As we’ve mentioned previously, we want rich, abundant, diverse life here at Quiet Farm. We can best accomplish this by planting a wide variety of different plants (rather than a monoculture), by avoiding chemicals, sprays and poisons and by learning to live with socially-unacceptable “weeds.” Here are a few beautiful creatures that have been spotted on our farm recently!
Two-tailed swallowtail butterfly (Papilio multicaudata).
Butterflies (and moths, to a lesser extent) are hugely important pollinators and are indicative of healthy ecosystems, so we’re always happy to see them flitting about the farm. The presence of butterflies typically indicates a healthy environment for other unseen invertebrates, too. This two-tailed swallowtail, which expired in our garlic bed, is particularly gorgeous.
Male black-chinned hummingbird (Archilochus alexandri).
Our resident hummingbird population has returned strong, though they’re often scared off the feeders by the larger Bullock’s orioles (Icterus bullockii). We regularly hear the hummingbirds diving and swooping in pursuit of mates; they sound like tiny fighter jets.
The common ladybird beetle (Coccinellidae) provides essential defense for any small organic farm.
We’ve grown a remarkably successful fava bean crop this year; although we will eat the beans, we grew them mainly to fix nitrogen in new raised beds. A couple of fava plants are absolutely overrun by aphids, and we’re thrilled to see ladybirds to the rescue! These beneficial beetles can eat fifty or more aphids in a day, and are commonly sold by garden centers as natural pest control. Although we’re not excited about the aphids, we’re very pleased that our ecosystem is attempting to deal with the problem on its own – so often nature has a workable solution, if humans would just get out of the way.

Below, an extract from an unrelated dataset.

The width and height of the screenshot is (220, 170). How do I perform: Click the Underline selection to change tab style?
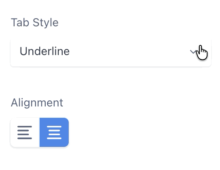pos(111,52)
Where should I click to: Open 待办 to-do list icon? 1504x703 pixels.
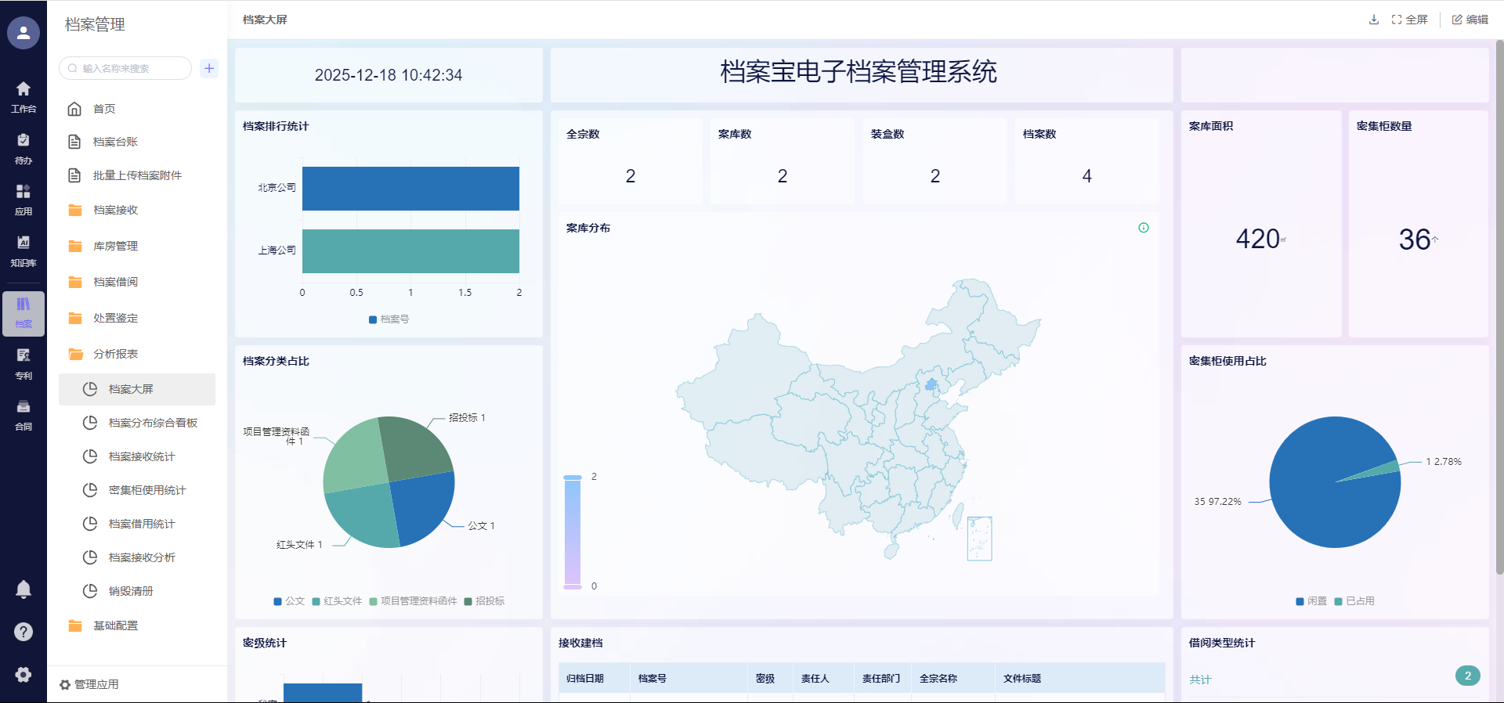24,148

Woodhouse’s toad (Anaxyrus woodhousii).
This little toad lives in a burrow in our damp, cool lettuce bed, and we believe it might have successfully overwintered there. A single toad can consume over a hundred insects each night, so we’re more than happy to utilize its natural predatory skills.
White-lined sphinx moth caterpillar (Hyles lineata).
Interestingly, this caterpillar’s markings change according to where in the country it’s found; this is a Midwestern green morph. The adult moth is often erroneously referred to as the hummingbird moth, because it’s large enough to be mistaken for a hummingbird. Native American tribes in the desert Southwest commonly used these caterpillars as a high-protein food source. These insects can be hugely damaging in large groups, but we’re struggling more with grasshoppers than caterpillars so far this year.
“Three little birds, pitch by my doorstep…”
Earlier this spring, robins foolishly constructed a nest atop the extension ladder perched in our tractor shed. Unsurprisingly, that nest toppled to the ground where we found these little chicks. We had no confidence in their survival – there are so many predators here that might love an easy chick meal! – but the chicks did in fact survive to fledge. We’ve since relocated the ladder to discourage nest-building there in the future.
Wishing you a calm and peaceful week, and hoping you see something unexpected and beautiful in your natural world.